PROBLEM TO WORK ON ▸ Wherever a line of the data contains "resolution", copy that line.

Stored records

-- Opening Marker --

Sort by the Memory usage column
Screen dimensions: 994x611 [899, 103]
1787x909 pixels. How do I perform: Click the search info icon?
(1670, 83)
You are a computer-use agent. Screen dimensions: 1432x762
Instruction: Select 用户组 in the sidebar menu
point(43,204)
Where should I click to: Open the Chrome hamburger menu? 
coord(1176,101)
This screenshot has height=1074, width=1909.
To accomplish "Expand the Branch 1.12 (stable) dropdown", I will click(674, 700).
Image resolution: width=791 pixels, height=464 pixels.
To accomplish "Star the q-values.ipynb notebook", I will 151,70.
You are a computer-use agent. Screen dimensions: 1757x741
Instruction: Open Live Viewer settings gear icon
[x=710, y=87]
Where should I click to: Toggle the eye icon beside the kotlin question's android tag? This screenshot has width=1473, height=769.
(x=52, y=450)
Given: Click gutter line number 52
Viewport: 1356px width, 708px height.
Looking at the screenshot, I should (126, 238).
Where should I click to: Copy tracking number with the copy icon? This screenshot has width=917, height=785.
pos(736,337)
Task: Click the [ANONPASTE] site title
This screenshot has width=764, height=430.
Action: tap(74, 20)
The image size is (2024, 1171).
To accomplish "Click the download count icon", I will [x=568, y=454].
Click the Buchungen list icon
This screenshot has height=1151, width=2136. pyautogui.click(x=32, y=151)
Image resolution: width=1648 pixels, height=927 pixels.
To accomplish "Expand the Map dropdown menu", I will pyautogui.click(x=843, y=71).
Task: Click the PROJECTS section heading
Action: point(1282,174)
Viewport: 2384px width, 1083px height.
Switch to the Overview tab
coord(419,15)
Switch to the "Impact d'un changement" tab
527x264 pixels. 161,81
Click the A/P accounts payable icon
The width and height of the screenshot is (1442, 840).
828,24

-- Closing Marker --

EXPECTED ANSWER ▸
Image resolution: width=791 pixels, height=464 pixels.
Image resolution: width=1648 pixels, height=927 pixels.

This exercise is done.